**TASK DETAILS**
Everything from the line with "Screen dimensions: 861x511" through the final line of the listing below must be retyped exactly, apart from the pictures.

**DATASET EXCERPTS**

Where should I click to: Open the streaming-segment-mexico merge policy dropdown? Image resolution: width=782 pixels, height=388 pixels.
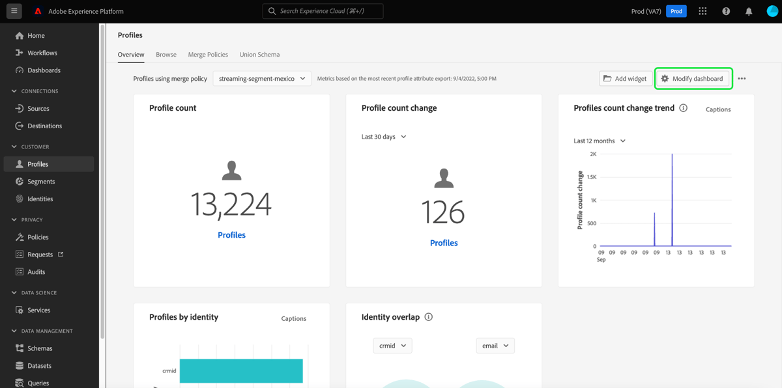click(261, 77)
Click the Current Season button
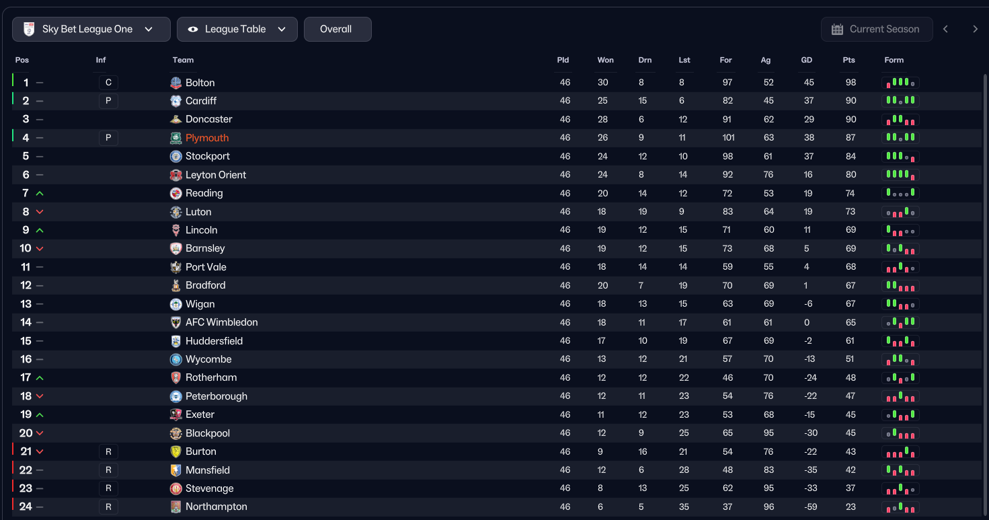Viewport: 989px width, 520px height. click(x=876, y=30)
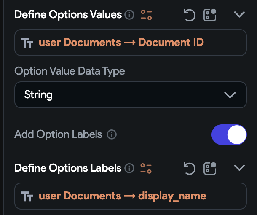
Task: Collapse the Define Options Labels section
Action: pos(239,168)
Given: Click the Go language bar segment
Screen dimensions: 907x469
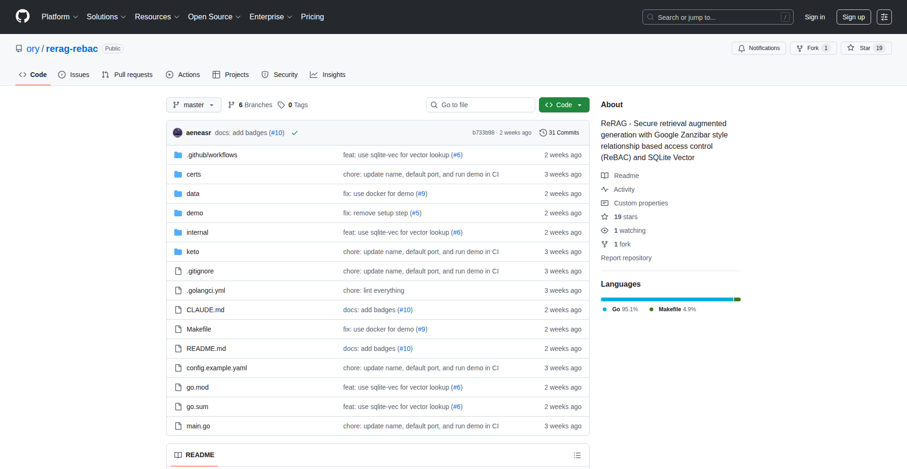Looking at the screenshot, I should coord(666,299).
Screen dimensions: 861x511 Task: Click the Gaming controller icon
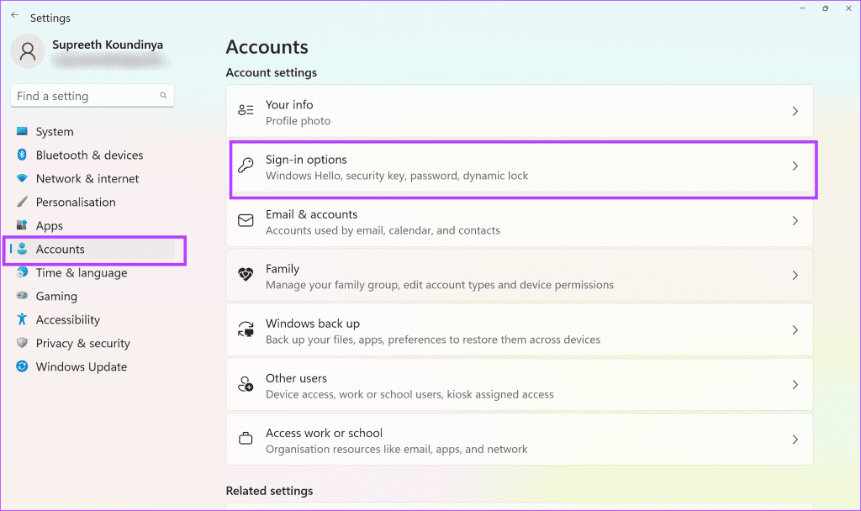coord(22,297)
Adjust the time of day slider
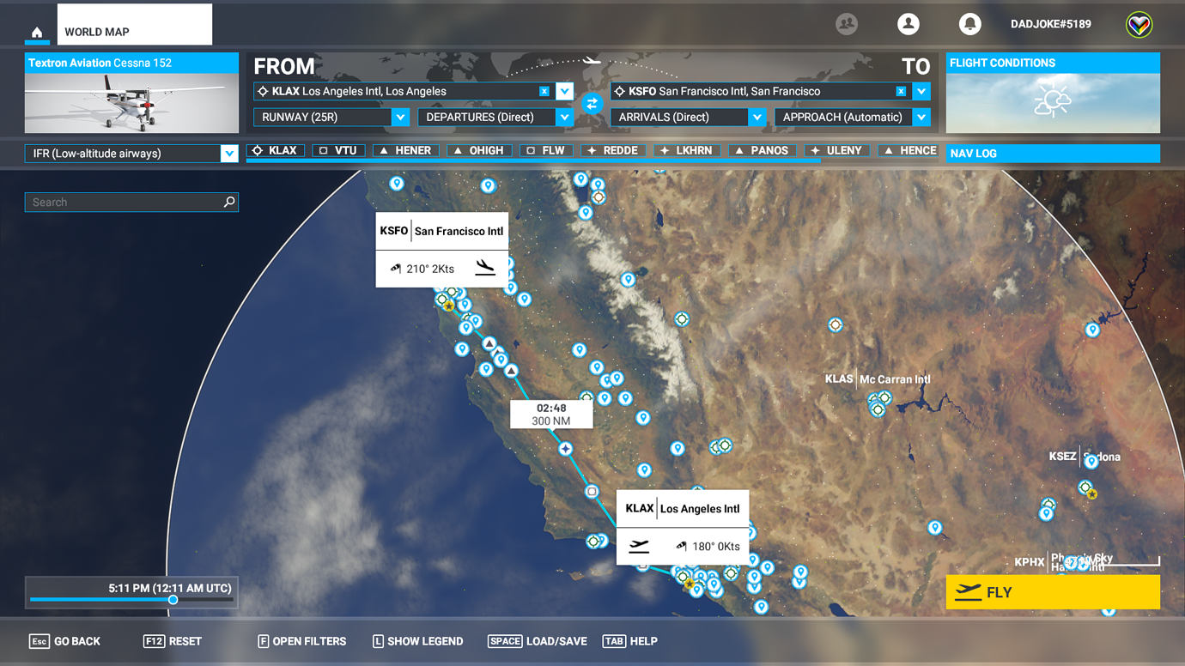The width and height of the screenshot is (1185, 666). 174,601
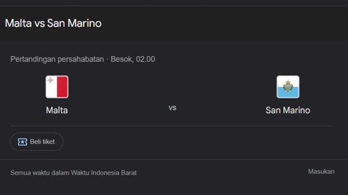Click the word "Malta" in the header title
Viewport: 348px width, 195px height.
(18, 23)
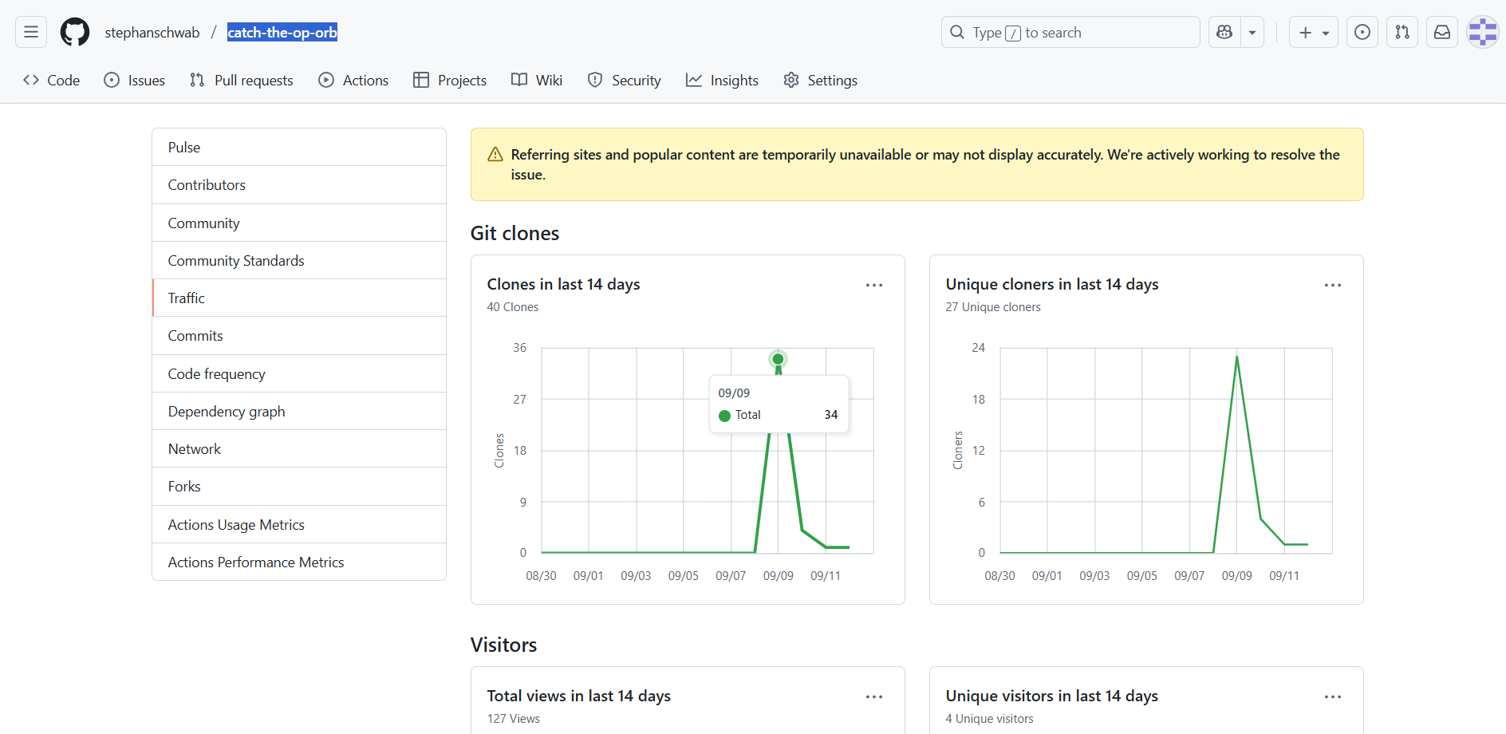Expand the create new plus dropdown
This screenshot has height=734, width=1506.
[1314, 33]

**ANSWER FOR THE TASK**
Screen dimensions: 861x511 Task: Click the Gaming controller icon
coord(22,297)
Adjust the time of day slider
The width and height of the screenshot is (1185, 666). 174,601
Click the word "Malta" in the header title
Viewport: 348px width, 195px height.
(18, 23)
Expand the create new plus dropdown
This screenshot has height=734, width=1506.
[1314, 33]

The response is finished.